SOCS3在重症急性胰腺炎合并肝损伤大鼠肝组织中的表达及意义

Expression and significance of SOCS3 in liver tissue of rats with severe acute pancreatitis complicated by liver injury

目的探讨细胞因子信号转导抑制分子3(SOCS3)在实验性重症急性胰腺炎(SAP)合并肝损伤模型大鼠肝组织中的表达变化及作用机制。方法 32只雄性SD大鼠随机分为对照组(NC组)和SAP 6、12、18h模型组,每组8只。以4%牛磺胆酸钠胰胆管逆行注射诱导SAP模型。动态测定各组血清淀粉酶(AMY)、丙氨酸氨基转移酶(ALT)、天冬氨酸氨基转移酶(AST)的水平;ELISA法测定大鼠血清中IL-6、IL-18的表达情况;免疫组化及Western blotting检测肝组织中SOCS3的定位及表达。结果与NC组比较,SAP各组AMY、ALT、AST水平均明显升高(P<0.05),且各SAP组之间比较差异亦有统计学意义(P<0.05);各组血清中均有IL-6、IL-18表达,与NC组比较,SAP各组IL-6、IL-18表达水平显著上调,各SAP组间差异有统计学意义(P<0.05);NC组有极少量SOCS3表达,SAP各组SOCS3蛋白表达明显高于NC组,且随造模时间延长逐渐升高(P<0.05);SOCS3表达变化与肝组织损伤的严重程度及血清炎症因子的变化一致。结论 SAP合并肝损伤导致的炎症反应可诱导SOCS3在肝组织中的表达,其表达随肝损伤和炎症反应严重程度的增加而升高,可能与其对JAK/STAT信号通路介导的炎症反应负反馈调节作用有关。

Objective To investigate the expression and mechanism of action of suppressor of cytokine signaling 3 （SOCS3） in liver tissue of rats with experimental severe acute pancreatitis （SAP） concurring with liver injury. Methods The rat model of SAP was reproduced by retrograde injection of 4% sodium taurocholate into the biliopancreatic duct. Thirty-two male SD rats were randomly assigned into 4 groups （8 each）： normal control group （NC）, SAP 6h, 12h, and 18h groups. The levels of serum amylase （AMY）, alanine aminotransferase （ALT） and aspartate aminotransferase （AST） were measured dynamically. The concentrations of IL-6 and IL-18 were determined by ELISA. The localization and expression of SOCS3 protein in liver were determined by immunohistochemical staining and Western blotting. Results Compared with NC group, the serum levels of AMY, ALT and AST increased significantly in SAP groups （P〈0.05）, and there was significant difference among SAP groups.

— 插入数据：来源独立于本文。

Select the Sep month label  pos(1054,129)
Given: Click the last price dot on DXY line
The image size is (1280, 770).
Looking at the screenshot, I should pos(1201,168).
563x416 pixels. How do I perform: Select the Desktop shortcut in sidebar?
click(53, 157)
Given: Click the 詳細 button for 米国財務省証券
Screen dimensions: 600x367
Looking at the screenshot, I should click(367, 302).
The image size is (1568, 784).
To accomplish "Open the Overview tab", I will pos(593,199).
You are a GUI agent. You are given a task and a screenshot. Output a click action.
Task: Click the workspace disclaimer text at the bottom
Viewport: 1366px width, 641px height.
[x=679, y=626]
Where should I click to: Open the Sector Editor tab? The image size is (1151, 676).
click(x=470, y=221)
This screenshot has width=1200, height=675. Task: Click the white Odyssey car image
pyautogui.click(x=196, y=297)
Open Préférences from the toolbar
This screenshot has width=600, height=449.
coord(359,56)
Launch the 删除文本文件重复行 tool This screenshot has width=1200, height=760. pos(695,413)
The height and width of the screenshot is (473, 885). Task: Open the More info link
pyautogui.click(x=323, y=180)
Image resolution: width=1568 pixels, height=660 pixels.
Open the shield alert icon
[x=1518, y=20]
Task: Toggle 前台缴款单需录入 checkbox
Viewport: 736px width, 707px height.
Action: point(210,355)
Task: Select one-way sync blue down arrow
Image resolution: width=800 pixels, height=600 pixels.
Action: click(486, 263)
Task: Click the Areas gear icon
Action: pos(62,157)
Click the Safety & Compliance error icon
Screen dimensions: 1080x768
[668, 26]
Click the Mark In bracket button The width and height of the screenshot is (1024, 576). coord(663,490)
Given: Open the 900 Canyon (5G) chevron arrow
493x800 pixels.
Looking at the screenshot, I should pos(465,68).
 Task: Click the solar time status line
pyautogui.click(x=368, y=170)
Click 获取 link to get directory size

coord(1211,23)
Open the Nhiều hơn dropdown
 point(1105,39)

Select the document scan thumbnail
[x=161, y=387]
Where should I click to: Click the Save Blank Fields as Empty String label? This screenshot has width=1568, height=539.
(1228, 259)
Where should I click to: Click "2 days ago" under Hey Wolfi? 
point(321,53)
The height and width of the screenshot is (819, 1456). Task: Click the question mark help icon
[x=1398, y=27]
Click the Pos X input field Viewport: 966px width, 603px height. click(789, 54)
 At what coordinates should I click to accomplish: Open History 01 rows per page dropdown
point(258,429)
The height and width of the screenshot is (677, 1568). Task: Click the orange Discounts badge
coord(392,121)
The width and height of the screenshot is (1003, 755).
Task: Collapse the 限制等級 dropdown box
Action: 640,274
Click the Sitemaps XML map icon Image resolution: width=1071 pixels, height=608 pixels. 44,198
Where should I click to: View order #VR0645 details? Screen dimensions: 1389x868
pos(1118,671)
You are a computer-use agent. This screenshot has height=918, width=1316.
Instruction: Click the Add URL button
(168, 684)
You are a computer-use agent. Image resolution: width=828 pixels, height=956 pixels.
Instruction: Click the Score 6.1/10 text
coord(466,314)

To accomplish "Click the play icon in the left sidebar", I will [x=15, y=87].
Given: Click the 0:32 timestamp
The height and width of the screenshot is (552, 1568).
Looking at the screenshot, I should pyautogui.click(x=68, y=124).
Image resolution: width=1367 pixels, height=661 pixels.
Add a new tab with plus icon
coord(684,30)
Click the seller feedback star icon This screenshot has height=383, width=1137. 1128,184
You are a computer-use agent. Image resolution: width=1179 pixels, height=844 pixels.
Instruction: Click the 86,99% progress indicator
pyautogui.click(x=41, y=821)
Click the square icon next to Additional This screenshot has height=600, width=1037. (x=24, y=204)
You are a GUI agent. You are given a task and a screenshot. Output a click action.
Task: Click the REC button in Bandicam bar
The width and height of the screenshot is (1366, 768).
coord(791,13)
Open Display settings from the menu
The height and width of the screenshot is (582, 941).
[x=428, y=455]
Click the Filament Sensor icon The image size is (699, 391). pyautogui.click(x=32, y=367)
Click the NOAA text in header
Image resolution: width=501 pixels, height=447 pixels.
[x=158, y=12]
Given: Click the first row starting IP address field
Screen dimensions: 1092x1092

The serum concentrations of IL-6 and IL-18 increased significantly in the SAP groups than in NC group （P〈0.05）, and there was significant difference among SAP groups. Compared with NC group, the concentration of SOCS3 protein increased significantly in SAP groups, and increased gradually along with the increased duration of pancreatitis （P〈0.05）. A minor expression of SOCS3 protein was found in NC group. The change in SOCS3 protein concentration was consistent with the severity of liver injury as weU as the serum concentrations of IL-6 and IL-18. Conclusions The inflammatory action induced by SAP concurring with liver injury may induce the expression of SOCS3 in liver tissue, and it may increase in intensity along with the severity of liver injury and inflammatory reaction. The mechanism may be attributed to a negative feedback regulation of the inflammatory action mediated by JAK/STAT pathway.